WORLD’s 2018 Books of the Year
Basketballer Kobe Bryant wore numbers 8 and 24 during his 20 years with the Los Angeles Lakers. The week before Christmas, ESPN exuberantly reported a ceremony during which “the Lakers great had both of his numbers retired, and they will hang in the Staples Center rafters forever.”
No, they won’t. Someday that arena will fall down or be torn down.
Romance novelist Tessa Dare has one of her characters say, “I’m going to build that house with my own hands, from the foundation to the roof. I’m going to do it for us, and I’m going to do it right, so it lasts forever.”
No, it won’t. The Temple in Jerusalem didn’t last forever, and neither will any house.
The most realistic uses of ‘forever’ are 2,000 to 3,500 years old.
I put “forever” in a search engine and visited a website for “Forever,” which calls itself “The only full resolution online storage guaranteed for your lifetime +100 years.” Guaranteed? What dead person will enforce that?
I saw the Forever 21 retailer advertising a $25-off promo code, but it expired the next day.
The Always & Forever store sells “the best selection of authentic Pandora jewelry, Swarovski ornaments, Coach handbags, Lampe Berger & Lladro figurines.” They won’t be around always and forever.
The U.S. Postal Service sells “Forever Stamps,” but someday the Postal Service will no longer exist.
Movies and TV series have had “Forever” in their titles. The Beatles sang of “Strawberry Fields Forever,” and a “Strawberry Fields” sign now stands over a patch of Central Park ground near where John Lennon took a fatal bullet.
The internet is full of “forever” attempts at poetry that won’t last long, such as Debasish Mridha’s “Write and create a blue sky / Forever with joy where I can fly.”
I wouldn’t fall for “FOREVER Identity: create your eternity. Create and preserve your identity, memories, personality, and physical traits and interact with future generations.” The company will create a 3-D holographic representation that “allows for technologically advanced interaction with users and future generations.”
As if future generations will care.
Let me count the come-ons: “Diamond Infused Skin Care is where skin care, cosmetics, and luxury meet. We invite you to become Forever Flawless.”
Since I could never be flawless, this appeal is more attractive: “Forever Lazy. All adult onesies are available in Footed and Non-Footed options. Super soft and comfortable to maximize lazy lounging.”
I could go on with foolish names: Forever Young LA. Ultima Online Forever. Forever Florida. Forever Pictures. Forever Health. Forever Bamboo. Forever Stainless Steel. Forever Farms. Forever Games. Forever Green. Forever Natural. Forever Tattoo Parlor …

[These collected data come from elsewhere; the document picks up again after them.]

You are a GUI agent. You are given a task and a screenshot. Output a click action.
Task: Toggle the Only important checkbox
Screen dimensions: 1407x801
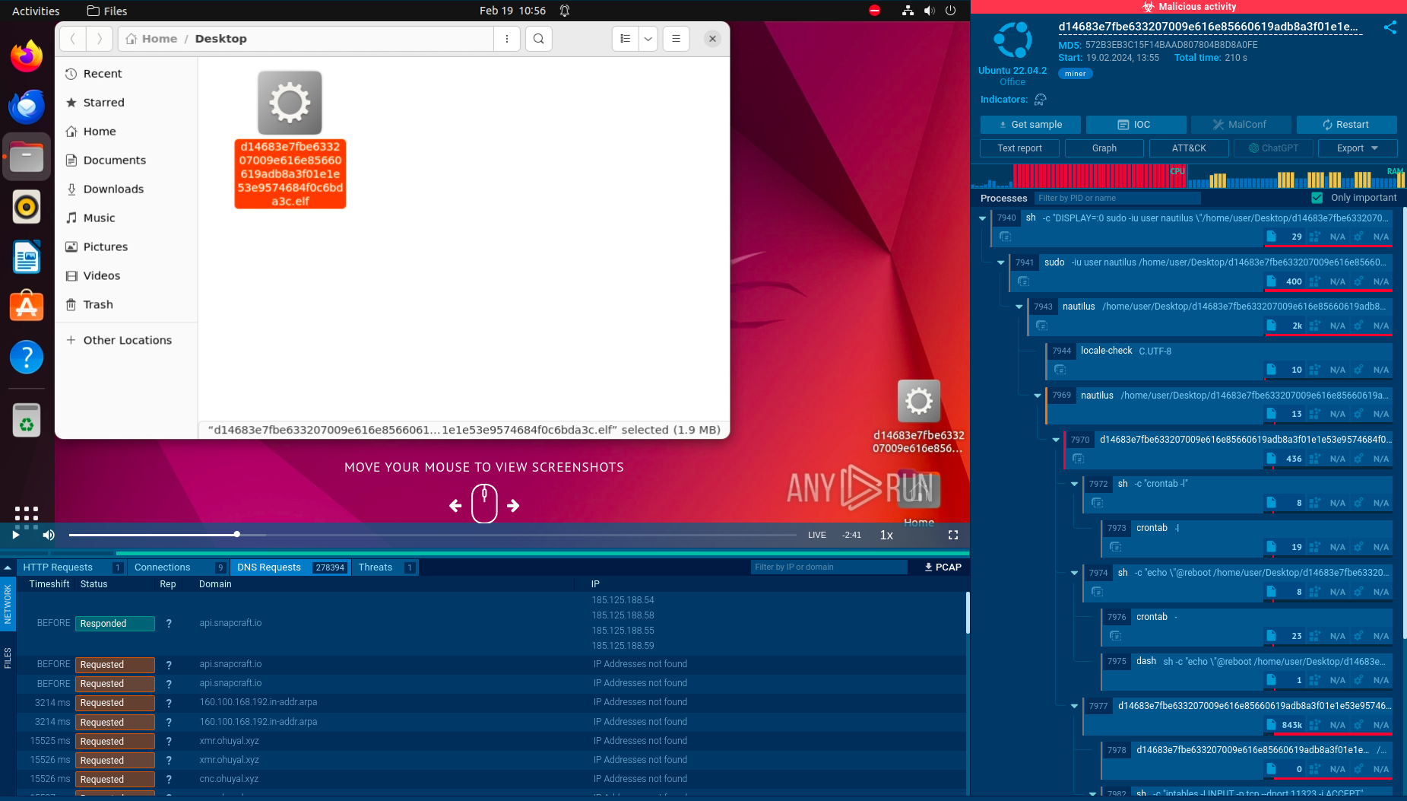pos(1317,198)
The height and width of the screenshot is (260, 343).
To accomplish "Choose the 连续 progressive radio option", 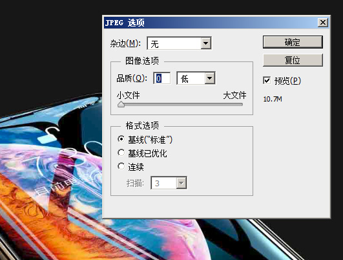I will coord(121,166).
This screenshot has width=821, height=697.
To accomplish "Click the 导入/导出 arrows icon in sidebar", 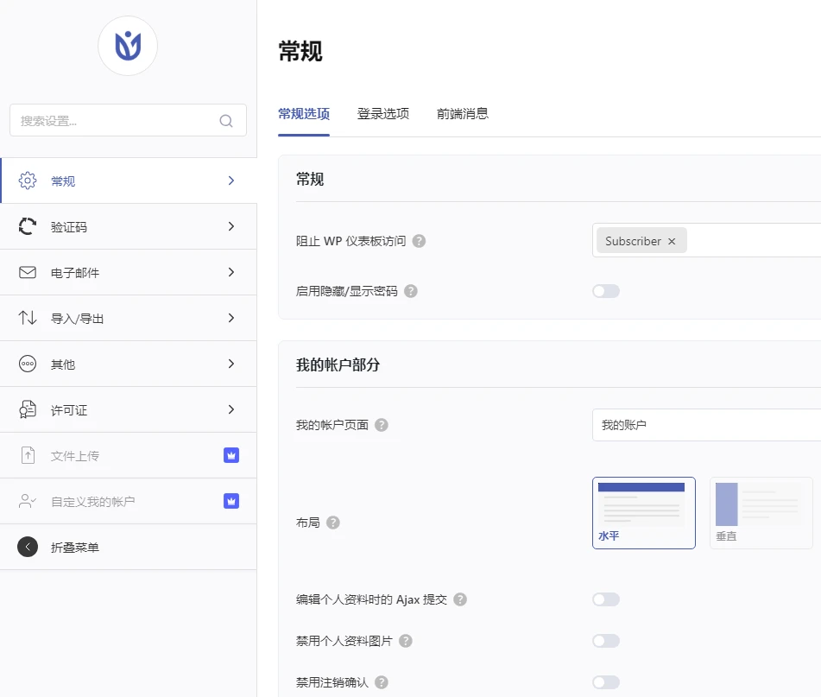I will pyautogui.click(x=28, y=317).
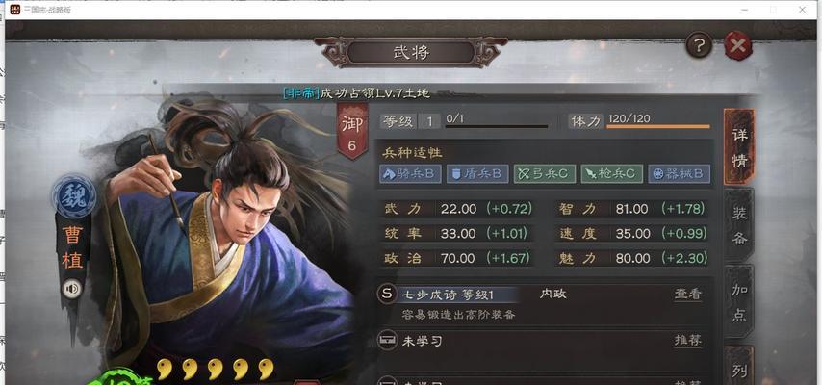
Task: Click the question mark help icon
Action: pos(699,46)
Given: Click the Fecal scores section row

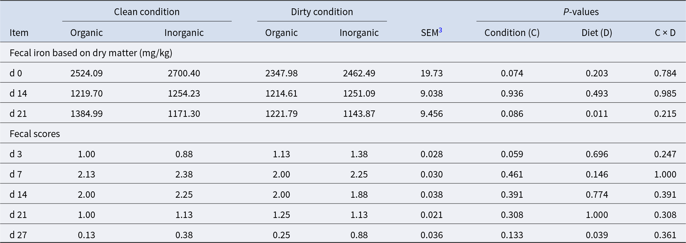Looking at the screenshot, I should (x=343, y=134).
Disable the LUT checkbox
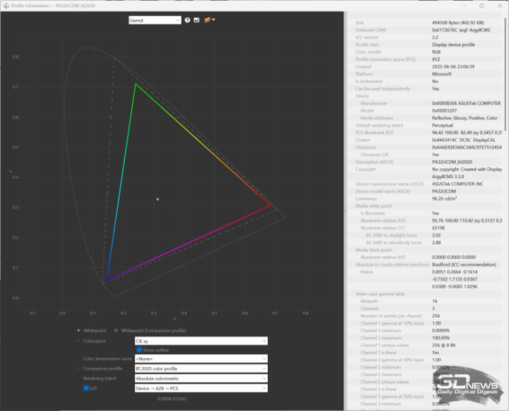 86,388
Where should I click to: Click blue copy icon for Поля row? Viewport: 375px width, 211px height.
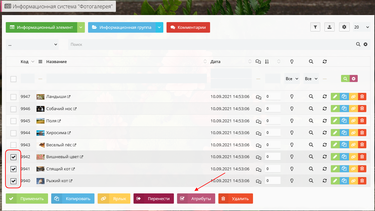tap(344, 121)
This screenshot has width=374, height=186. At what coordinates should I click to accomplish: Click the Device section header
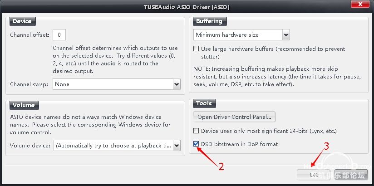click(x=22, y=21)
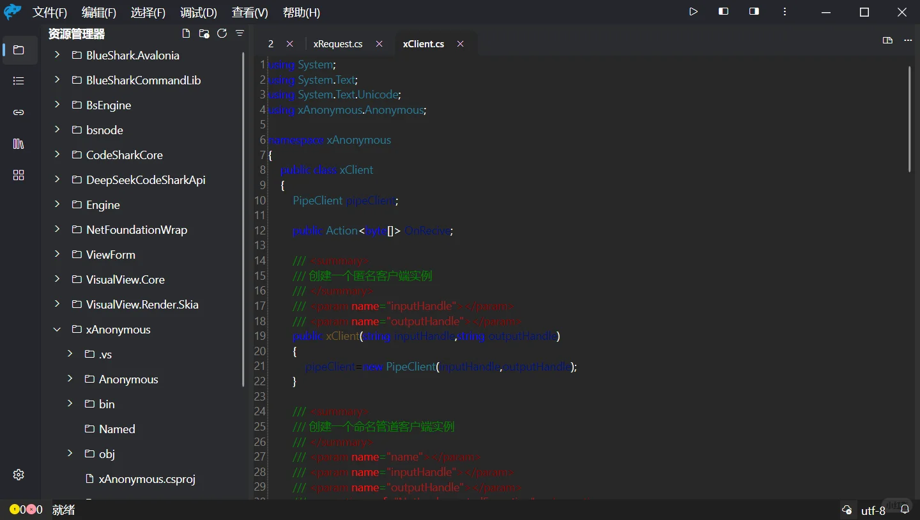Open the outline list icon in activity bar
Image resolution: width=920 pixels, height=520 pixels.
(x=19, y=80)
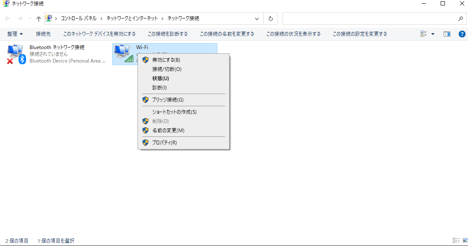
Task: Switch to details view in status bar
Action: click(x=456, y=241)
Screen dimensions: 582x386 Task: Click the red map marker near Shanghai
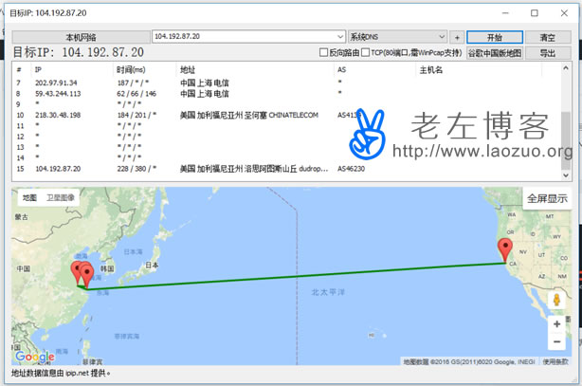click(x=85, y=275)
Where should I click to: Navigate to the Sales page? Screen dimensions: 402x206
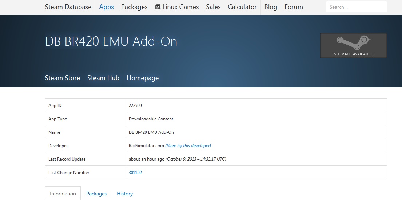pyautogui.click(x=213, y=7)
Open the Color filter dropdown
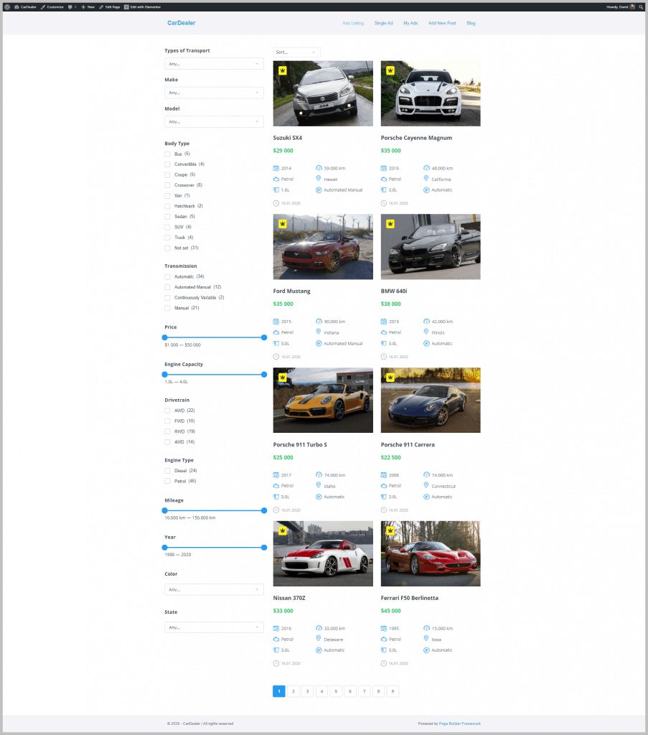This screenshot has height=735, width=648. [x=214, y=589]
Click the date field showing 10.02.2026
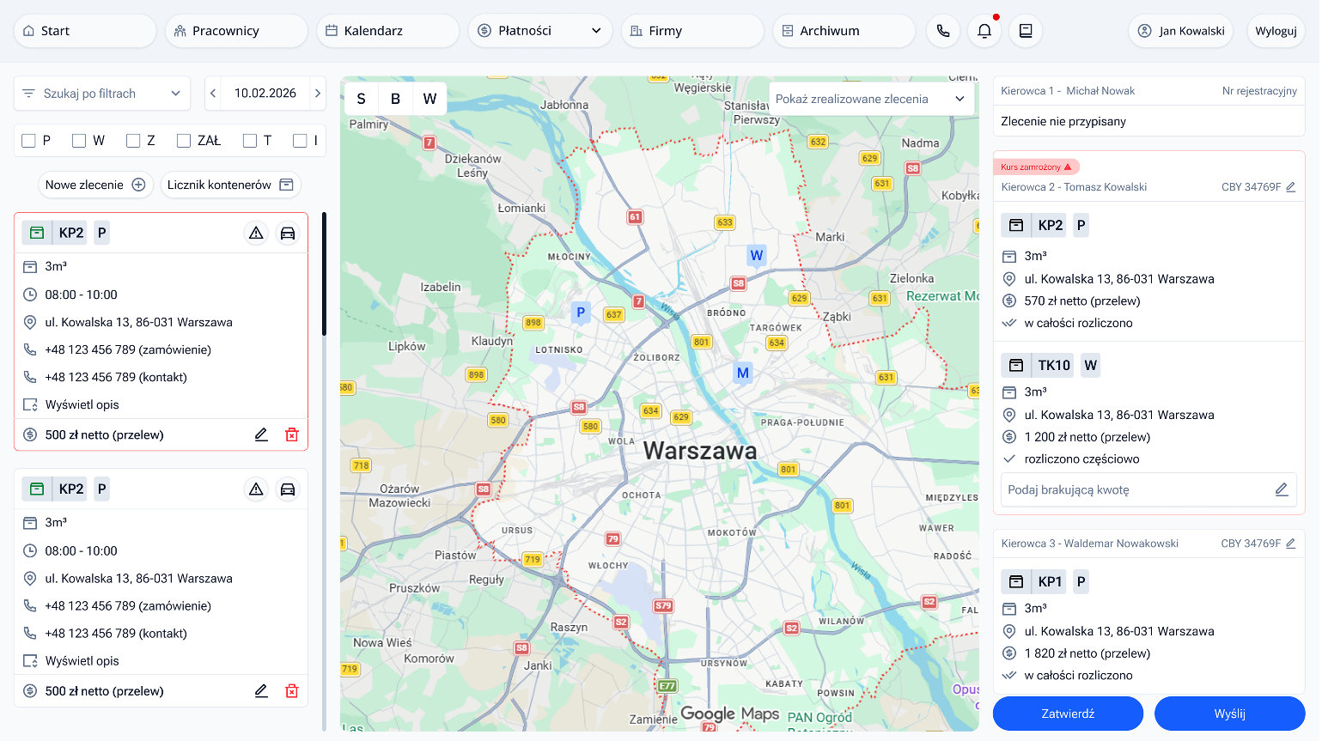The height and width of the screenshot is (741, 1322). 265,93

Enough! Let’s move on to some realistic current usages. An Urban Dictionary definition explains that “forever is until you find something better,” as in “Honey, I will love you forever” becoming, six months later, “Honey, I’m leaving you for a 20-year-old.” Kami Garcia and Margaret Stohl in Beautiful Creatures write, “I wanted it to stay this way forever. Which, it turns out, was exactly five more minutes.”
But the most realistic uses of “forever” are 2,000 to 3,500 years old. The English Standard Version of the Bible includes words translated as “forever” 379 times. Among them are Exodus 15:18’s “The LORD will reign forever and ever,” and Isaiah 25:8’s “He will swallow up death forever.” 1 Peter 1:24-25 quotes Isaiah: “All flesh is like grass, and all its glory like the flower of grass. The grass withers, and the flower falls, but the word of the Lord remains forever.”
Ecclesiastes is an extended meditation on “forever.” Psalms 106, 107, 118, and 136 insist multiple times that we are to “give thanks to the LORD, for he is good, for his steadfast love endures forever!”
The Bible, in short, dispenses with pathetic uses of “forever” and gives us the hope that concludes the 23rd Psalm: “Surely goodness and mercy shall follow me all the days of my life, and I shall dwell in the house of the LORD forever.”
And, since “forever” is still an abstract term, the last verse of “Amazing Grace” is worth keeping in mind: “When we’ve been there ten thousand years, / Bright shining as the sun, / We’ve no less days to sing God’s praise / Than when we’ve first begun.”